25 Reeds werd ze naar buiten geleid, toen ze haar schoonvader liet zeggen: Van den man, aan wien deze dingen behoren, heb ik ontvangen. En zij liet er aan toevoegen: Kijk eens goed, wien dit zegel met snoer en die staf toebehoren.
Dok su je izvodili, ona poruči svekru: “Začela sam po čovjeku čije je ovo.” Još doda: “Vidi čiji je ovaj pečatnjak o vrpci i ovaj štap!”
26 Juda herkende ze en sprak: Zij is tegenover mij in haar recht; want ik heb haar niet aan mijn zoon Sjela gegeven. Maar hij hield verder geen gemeenschap met haar.
Juda ih prepozna pa reče: “Ona je pravednija nego ja, koji joj nisam dao svoga sina Šelu.” Ali više s njom nije imao posla.
27 Toen de tijd van haar verlossing nabij was, bleek er een tweeling in haar schoot te zijn.
Kad joj je došlo vrijeme da rodi, pokaže se da nosi blizance.
28 Tijdens de verlossing stak er een zijn handje uit. De vroedvrouw greep het vast, bond er een purperen draad om, en zeide: Deze is het eerst gekomen.
Dok je rađala, jedan od njih pruži ruku van. Nato babica priveže za njegovu ruku crven konac govoreći: “Ovaj je izišao prvi.”
29 Maar hij trok zijn handje terug, en toen kwam zijn broertje te voorschijn. Nu sprak ze: Wat voor een bres hebt gij u gemaakt! En zij noemde hem Fares.

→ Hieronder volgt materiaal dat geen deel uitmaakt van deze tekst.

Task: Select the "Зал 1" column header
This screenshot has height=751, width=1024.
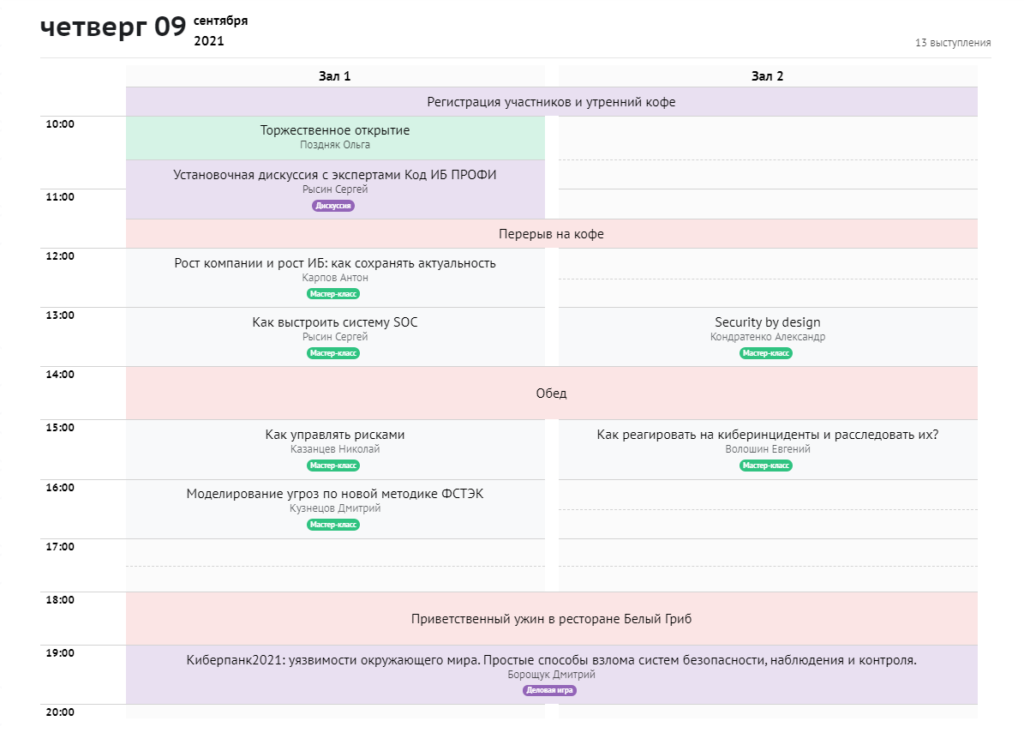Action: point(335,76)
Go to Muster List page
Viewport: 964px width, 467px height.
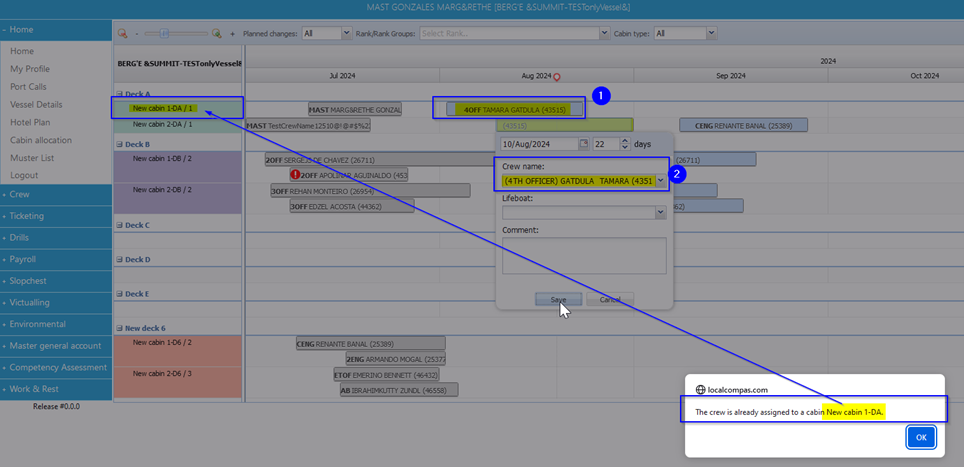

Ali baš tada on uvuče ruku te iziđe njegov brat. A ona reče: “Kakav li proder napravi!” Stoga mu nadjenu ime Peres.
30 Daarna kwam zijn broertje, die de purperen draad om zijn handje had, en zij noemde hem Zara.
Poslije iziđe njegov brat koji je oko ruke imao crveni konac. Njemu dadoše ime Zerah.